Roberto was influenced by people who were living completely off-grid

Amongst others, I met a scientist turned sculptor who singlehandedly built his own beautiful wooden house; a permaculture guru and his family, living entirely from their land; and a doctor in solar power technology, married to an architect who specialised in eco-friendly homes.  Most of them lived remotely and used one or more renewable technologies to power or heat their homes.  It was here that I learnt about off-grid living, rainwater harvesting, hot water solar collectors, ground and air source heat pumps, solar, wind and hydropower. This was a revelation to me, and something of an epiphany. These were experiences that would connect my love of, and concern for, the environment with my vocation as an engineer. It would also alter the course of my life from that point on.

Three Pivotal Decisions

Back in the UK, I made three decisions. Firstly, I would be master of my own time. Secondly, I would remain in the field of engineering, and thirdly, I would channel my skills and energies to help benefit others and the environment.

In 2008/2009 friends from the Brecon Beacons asked me to assist with their hydropower enterprise. They had pioneered The Green Valleys Community Interest Company (TGVCIC), an initiative to create small hydro power schemes across towns and villages in Wales, and generate income from renewable energy for small rural communities.  The introduction of the Feed-In Tariffs programme made many small schemes financially viable, thus fuelling the demand for micro hydro power equipment sub 100kW.  Hydrolite Ltd was born!  A lighter version of the full-blown industrial hydropower machines. 

A typical Hydrolite turbine

Initially, I helped TGVCIC with feasibility studies, working with farmers and landowners who were considering hydro-power schemes, as well as offering my technical engineering design skills to those involved in the build of the first few small turbines.  As demand for turbines grew, I decided to design my own modular range of products.  Most of the materials and machining are sourced locally to my workshop in Swansea, South Wales, and the control units are manufactured in Herefordshire by SCS Ltd. 

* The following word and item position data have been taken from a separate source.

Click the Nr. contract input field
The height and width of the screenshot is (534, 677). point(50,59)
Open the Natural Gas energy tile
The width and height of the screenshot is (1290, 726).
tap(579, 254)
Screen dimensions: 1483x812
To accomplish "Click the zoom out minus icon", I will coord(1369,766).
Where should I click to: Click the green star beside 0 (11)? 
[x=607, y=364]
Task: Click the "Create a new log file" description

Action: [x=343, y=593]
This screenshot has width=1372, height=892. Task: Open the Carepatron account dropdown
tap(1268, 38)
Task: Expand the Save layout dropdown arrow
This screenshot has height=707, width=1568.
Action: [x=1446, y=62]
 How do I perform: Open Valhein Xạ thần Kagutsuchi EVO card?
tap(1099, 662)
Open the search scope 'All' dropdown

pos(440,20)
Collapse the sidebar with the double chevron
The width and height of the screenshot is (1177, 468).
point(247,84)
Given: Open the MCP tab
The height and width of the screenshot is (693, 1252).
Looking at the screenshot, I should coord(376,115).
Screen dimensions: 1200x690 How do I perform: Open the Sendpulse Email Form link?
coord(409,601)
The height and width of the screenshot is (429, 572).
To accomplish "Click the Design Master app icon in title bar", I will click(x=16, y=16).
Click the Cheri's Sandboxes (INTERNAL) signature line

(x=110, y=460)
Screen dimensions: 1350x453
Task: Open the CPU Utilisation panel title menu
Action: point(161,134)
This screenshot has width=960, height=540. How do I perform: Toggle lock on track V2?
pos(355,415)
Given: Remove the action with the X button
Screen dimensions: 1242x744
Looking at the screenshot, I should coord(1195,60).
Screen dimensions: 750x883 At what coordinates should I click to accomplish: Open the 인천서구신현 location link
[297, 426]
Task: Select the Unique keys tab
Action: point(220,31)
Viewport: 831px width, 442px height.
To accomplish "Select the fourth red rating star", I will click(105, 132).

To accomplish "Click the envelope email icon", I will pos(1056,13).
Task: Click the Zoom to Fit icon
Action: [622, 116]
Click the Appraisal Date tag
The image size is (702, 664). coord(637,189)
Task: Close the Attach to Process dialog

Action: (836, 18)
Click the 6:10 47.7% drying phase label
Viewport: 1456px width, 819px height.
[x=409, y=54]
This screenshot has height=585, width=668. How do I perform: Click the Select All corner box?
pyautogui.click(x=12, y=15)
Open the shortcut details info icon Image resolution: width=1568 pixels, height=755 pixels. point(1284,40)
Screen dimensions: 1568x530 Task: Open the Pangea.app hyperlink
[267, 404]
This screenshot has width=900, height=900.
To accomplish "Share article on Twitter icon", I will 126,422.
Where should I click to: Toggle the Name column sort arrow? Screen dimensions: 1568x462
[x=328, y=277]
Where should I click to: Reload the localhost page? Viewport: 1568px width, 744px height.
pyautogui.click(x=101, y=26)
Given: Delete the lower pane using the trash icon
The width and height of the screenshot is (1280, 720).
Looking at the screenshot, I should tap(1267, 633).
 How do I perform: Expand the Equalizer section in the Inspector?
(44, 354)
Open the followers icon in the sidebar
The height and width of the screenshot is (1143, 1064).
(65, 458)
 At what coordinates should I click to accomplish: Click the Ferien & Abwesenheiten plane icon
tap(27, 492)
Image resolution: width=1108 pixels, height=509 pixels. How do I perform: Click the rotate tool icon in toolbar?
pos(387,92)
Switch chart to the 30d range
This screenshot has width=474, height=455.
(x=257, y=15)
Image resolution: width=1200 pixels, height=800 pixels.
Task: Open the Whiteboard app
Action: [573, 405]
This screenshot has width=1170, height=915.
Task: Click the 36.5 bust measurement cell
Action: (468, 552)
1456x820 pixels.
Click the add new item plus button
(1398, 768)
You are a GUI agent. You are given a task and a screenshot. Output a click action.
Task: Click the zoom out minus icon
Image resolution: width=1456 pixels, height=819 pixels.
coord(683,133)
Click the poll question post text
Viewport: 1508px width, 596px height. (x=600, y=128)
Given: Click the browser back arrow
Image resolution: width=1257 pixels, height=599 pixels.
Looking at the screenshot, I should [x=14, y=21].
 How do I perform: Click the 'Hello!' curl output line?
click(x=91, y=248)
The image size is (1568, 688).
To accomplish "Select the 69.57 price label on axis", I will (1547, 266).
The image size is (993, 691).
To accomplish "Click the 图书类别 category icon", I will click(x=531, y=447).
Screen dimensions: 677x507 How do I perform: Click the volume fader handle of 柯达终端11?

Wales offers excellent prospects for hydro-power projects – hills and high rainfall being the perfect ingredients for success. The award-winning TGVCIC schemes have created interest from other parts of the UK.

Low Wood Bay resort has ideal conditions for a working hydro-power plant. I was invited to get involved in the project with a view to supply the equipment.  It is turbine number 102, model HLT-10-2SV5L, which means that it has two automatic spear valves of 5” (125 mm) pipework, and the generator is a six-pole, three-phase, induction motor spinning at around 1010 rpm.  With a net head of 85 m and an available flow of 85 l/s, the turbine is expected to generate 55 kW power.  I understand that this equates to roughly a third of the resort’s power usage.

Guests at Low Wood Bay contributing to a Greener Future


We are now at the exciting point in the project where we are awaiting the final G99 sign off test and the resort can start to enjoy the benefit of renewable energy.

A Final Thought…

It is my belief that we all need to do our bit for the environment and to reverse the unfolding climate emergency affecting our world. I chose to make my contribution in Renewable Energy, because it fitted well with my skills and life style. I don’t expect everyone to quit their jobs and start building small hydroelectric turbines… I wouldn’t appreciate the competition!  We can all just make environmentally-sound decisions, however small, to support the transition to a greener future.     

As my partner and I prepare to welcome our first baby daughter due in February, I sincerely hope that we will not be passing onto her a world full of problems, but an exciting route to reverse climate change… and that she won’t mind washing the bugs off the organic veggies from our campagna!